§ Exercise objective
Copy out the data below without any changes, beginning at the line with "Given: Click inside" and continuing through the line with "will click(x=527, y=25).".

--- begin Material provided ---

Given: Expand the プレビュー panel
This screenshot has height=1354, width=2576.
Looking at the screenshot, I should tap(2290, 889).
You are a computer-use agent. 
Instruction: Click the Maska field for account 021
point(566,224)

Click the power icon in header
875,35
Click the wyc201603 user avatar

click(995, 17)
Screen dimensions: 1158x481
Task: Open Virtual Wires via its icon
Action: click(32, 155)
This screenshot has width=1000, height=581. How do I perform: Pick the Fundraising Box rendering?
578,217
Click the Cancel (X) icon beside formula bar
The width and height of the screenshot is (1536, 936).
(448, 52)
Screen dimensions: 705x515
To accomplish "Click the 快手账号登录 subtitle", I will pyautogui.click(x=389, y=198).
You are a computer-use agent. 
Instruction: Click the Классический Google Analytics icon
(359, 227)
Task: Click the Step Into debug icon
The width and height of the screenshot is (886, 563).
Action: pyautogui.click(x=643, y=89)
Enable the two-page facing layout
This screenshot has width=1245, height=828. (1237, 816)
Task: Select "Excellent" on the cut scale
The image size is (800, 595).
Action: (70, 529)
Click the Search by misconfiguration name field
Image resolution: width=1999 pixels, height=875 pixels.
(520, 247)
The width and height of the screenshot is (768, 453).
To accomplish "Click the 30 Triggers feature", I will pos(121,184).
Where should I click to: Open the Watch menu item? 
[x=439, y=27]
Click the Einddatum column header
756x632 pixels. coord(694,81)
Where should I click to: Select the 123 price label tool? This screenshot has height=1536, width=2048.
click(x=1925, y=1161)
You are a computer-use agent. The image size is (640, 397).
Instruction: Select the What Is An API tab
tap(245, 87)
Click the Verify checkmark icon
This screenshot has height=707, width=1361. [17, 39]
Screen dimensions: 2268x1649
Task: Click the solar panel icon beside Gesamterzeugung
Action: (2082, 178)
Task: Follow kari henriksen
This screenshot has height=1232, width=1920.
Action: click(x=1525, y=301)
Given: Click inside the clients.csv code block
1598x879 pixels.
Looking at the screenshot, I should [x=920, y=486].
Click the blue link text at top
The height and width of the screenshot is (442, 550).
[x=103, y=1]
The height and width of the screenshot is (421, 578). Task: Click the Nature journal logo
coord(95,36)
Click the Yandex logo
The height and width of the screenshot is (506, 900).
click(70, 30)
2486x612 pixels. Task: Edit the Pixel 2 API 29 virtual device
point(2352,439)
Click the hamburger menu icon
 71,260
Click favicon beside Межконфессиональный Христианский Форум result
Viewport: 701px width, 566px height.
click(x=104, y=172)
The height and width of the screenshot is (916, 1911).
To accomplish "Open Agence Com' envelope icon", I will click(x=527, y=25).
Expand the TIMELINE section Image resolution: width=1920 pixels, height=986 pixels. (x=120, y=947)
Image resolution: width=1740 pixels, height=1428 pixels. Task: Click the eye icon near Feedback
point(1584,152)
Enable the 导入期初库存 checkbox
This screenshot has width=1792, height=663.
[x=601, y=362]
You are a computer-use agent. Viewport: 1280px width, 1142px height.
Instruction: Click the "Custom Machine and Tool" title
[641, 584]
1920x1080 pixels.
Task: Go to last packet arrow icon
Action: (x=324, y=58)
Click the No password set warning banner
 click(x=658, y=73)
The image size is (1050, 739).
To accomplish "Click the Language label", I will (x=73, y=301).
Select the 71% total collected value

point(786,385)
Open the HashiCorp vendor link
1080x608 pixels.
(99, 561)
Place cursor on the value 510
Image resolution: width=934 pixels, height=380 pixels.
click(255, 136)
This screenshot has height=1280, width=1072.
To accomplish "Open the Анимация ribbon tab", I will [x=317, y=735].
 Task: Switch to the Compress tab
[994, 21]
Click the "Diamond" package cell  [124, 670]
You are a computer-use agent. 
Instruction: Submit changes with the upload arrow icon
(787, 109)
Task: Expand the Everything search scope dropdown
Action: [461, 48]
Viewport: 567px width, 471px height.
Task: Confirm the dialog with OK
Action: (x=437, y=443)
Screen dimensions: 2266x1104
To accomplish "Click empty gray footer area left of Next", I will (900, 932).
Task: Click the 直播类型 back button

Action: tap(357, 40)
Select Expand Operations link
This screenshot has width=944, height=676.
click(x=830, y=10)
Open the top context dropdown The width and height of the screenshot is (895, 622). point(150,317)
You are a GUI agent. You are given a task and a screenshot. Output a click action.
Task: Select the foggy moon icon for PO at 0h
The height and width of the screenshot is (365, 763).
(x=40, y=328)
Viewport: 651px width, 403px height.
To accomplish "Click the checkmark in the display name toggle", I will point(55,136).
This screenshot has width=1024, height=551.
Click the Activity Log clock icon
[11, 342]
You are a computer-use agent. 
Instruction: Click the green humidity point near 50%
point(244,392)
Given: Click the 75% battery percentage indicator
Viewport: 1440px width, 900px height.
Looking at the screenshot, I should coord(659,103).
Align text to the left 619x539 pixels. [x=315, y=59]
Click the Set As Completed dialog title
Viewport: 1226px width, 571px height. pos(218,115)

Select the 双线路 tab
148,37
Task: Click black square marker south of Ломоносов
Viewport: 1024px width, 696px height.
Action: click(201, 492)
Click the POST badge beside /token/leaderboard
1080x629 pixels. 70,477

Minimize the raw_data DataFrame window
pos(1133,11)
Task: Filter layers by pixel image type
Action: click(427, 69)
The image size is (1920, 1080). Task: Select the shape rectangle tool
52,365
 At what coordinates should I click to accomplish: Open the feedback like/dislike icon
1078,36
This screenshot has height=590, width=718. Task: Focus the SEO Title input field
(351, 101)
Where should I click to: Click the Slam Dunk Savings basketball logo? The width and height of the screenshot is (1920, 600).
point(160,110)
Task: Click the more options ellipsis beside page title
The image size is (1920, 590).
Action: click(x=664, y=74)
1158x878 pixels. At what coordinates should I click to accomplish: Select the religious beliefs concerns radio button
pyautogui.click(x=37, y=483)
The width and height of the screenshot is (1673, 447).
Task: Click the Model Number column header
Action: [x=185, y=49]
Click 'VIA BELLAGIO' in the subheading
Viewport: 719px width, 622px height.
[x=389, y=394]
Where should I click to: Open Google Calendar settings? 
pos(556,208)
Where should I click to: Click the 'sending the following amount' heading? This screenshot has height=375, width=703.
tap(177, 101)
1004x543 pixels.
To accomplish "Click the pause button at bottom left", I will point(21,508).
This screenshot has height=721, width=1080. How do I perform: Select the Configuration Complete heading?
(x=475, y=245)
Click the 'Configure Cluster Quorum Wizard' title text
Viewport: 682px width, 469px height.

--- end Material provided ---

§ Result of the exercise
Given: Click inside the clients.csv code block
1598x879 pixels.
Looking at the screenshot, I should [x=920, y=486].
Click the blue link text at top
The height and width of the screenshot is (442, 550).
[x=103, y=1]
The height and width of the screenshot is (421, 578). Task: Click the Nature journal logo
coord(95,36)
Click the Yandex logo
The height and width of the screenshot is (506, 900).
click(70, 30)
2486x612 pixels. Task: Edit the Pixel 2 API 29 virtual device
point(2352,439)
Click the hamburger menu icon
 71,260
Click favicon beside Межконфессиональный Христианский Форум result
Viewport: 701px width, 566px height.
click(x=104, y=172)
The height and width of the screenshot is (916, 1911).
To accomplish "Open Agence Com' envelope icon", I will click(x=527, y=25).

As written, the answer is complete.